Kennen Sie ein Best-Practice-Beispiel aus dem Kitaalltag für eine besonders kreative/erfolgreiche Maßnahme?

In unseren Einrichtungen gibt es unzählige Momente von Vielfaltsaspekten, die mal offensichtlicher sind, z.B. ein guter Bücherbestand, gestaltete Familienwände oder visualisierte Kinderrechte, und mal eher "leise", z.B. ein mehrsprachiger Gruß zum Ramadan oder ein extra in den Niederlanden gekauftes Kleid für den Rollenspielbereich, auftreten. Hinter den kleineren und größeren Momenten steckt eine Haltung, die Wertschätzung ausdrückt und Kindern und deren Familien das Gefühl vermittelt "hier bei uns bist du richtig und wichtig - so wie du bist.

Gibt es ein Spiel oder ein Buch, das Sie besonders empfehlen können, um Kindern das Thema nahe zu bringen?
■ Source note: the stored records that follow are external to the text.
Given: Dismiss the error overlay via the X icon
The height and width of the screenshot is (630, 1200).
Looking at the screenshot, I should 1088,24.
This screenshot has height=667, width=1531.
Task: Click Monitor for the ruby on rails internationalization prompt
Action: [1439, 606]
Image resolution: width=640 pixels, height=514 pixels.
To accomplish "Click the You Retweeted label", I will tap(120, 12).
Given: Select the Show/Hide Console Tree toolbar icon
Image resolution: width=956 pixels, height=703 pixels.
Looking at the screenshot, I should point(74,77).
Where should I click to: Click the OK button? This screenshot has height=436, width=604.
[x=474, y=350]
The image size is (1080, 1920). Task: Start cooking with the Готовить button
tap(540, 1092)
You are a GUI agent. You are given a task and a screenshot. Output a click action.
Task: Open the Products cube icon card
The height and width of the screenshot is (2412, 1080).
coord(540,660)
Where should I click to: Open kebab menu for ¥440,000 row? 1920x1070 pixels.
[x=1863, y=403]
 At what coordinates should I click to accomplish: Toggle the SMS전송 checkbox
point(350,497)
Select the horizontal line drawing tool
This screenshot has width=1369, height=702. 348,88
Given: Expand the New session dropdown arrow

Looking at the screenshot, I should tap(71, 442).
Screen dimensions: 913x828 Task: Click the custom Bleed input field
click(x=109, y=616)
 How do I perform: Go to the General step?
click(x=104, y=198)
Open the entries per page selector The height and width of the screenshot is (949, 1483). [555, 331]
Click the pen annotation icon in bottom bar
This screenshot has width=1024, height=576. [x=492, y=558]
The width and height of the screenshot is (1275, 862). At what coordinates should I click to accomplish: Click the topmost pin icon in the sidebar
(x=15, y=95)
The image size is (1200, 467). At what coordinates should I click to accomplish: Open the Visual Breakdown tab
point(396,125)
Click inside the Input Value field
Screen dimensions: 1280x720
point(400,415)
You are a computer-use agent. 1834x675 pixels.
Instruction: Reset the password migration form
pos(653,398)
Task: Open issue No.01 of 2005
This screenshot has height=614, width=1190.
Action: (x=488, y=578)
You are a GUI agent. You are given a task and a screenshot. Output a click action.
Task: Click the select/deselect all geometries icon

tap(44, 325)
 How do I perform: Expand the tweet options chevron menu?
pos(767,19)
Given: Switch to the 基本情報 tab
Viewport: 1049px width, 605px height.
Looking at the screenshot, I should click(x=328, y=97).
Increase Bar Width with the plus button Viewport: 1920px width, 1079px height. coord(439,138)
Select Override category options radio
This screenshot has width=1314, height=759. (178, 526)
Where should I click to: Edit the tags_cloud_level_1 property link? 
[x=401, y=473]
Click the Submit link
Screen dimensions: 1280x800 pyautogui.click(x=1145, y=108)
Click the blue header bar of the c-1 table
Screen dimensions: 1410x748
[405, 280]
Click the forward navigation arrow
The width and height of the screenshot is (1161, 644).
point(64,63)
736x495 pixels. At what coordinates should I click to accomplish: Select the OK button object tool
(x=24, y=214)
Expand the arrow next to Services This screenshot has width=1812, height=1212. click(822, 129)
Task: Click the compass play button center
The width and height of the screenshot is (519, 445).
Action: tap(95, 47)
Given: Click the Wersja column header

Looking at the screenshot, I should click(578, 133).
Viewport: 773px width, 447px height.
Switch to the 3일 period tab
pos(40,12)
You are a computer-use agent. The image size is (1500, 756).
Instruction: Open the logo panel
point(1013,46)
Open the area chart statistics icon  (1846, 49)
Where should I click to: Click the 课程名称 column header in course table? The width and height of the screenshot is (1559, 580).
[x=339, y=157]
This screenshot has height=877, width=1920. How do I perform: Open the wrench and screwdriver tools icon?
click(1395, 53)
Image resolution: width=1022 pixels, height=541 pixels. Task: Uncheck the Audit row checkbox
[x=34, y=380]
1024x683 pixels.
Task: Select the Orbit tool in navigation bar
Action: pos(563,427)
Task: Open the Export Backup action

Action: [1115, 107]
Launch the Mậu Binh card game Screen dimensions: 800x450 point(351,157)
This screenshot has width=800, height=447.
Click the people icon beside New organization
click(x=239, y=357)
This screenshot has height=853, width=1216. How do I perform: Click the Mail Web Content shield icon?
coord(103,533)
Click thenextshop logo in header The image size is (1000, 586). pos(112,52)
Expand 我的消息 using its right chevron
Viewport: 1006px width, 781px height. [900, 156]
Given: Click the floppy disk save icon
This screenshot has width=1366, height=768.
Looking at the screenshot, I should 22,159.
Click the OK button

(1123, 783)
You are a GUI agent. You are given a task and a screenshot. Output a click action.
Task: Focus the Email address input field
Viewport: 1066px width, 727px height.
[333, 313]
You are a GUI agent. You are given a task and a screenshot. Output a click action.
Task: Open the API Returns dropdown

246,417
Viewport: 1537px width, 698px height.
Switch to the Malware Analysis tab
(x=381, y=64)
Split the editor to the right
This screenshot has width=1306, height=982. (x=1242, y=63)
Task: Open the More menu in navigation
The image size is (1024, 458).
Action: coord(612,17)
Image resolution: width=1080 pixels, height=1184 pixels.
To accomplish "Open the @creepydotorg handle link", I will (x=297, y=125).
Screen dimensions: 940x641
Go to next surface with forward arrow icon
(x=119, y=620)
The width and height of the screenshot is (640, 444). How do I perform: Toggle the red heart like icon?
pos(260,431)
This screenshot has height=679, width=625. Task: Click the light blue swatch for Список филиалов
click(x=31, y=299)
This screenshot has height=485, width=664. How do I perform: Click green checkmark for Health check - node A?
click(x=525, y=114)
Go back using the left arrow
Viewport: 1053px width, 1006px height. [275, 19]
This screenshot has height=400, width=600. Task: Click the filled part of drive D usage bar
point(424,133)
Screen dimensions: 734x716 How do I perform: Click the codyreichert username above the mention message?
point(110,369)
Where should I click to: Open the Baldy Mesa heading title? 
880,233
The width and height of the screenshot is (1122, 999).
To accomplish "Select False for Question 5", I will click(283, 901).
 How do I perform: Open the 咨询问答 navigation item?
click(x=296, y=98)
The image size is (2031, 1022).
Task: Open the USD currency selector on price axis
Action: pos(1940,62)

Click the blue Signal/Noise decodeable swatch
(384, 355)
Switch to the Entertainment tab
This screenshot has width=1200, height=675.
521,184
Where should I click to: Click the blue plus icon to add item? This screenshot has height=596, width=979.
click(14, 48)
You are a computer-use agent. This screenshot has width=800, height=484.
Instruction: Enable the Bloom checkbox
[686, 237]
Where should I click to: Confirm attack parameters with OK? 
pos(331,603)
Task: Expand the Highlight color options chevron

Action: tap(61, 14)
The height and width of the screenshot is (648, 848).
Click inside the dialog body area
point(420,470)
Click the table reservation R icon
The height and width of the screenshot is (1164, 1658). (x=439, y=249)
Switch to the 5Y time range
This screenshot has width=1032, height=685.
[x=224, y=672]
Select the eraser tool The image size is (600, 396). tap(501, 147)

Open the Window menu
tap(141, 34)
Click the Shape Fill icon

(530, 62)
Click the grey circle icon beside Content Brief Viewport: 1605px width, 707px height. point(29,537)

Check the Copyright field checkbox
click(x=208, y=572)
Empfehlen möchte ich gerne das "Familienspiel" (Verlag das Netz). Anhand von Bildpaaren werden unterschiedliche Familienformen, die es in unserer Gesellschaft gibt, dargestellt. Gemeinsamkeiten und Unterschiede können auf diese Weise unaufgeregt und an den Lebenswelten der Kinder orientiert einen Raum bekommen. Bei den Büchern gibt es mittlerweile einige sehr gute, die auf den Vorerfahrungen der Kinder anknüpfen und keine stereotypen und diskriminierenden Inhalte beinhalten. Besonders mag ich derzeit das Buch "Der Junge im Rock" von Kerstin Brichzin. Ein Plädoyer für Individualität und Mut, die eigene Persönlichkeit zu entwickeln und zu leben.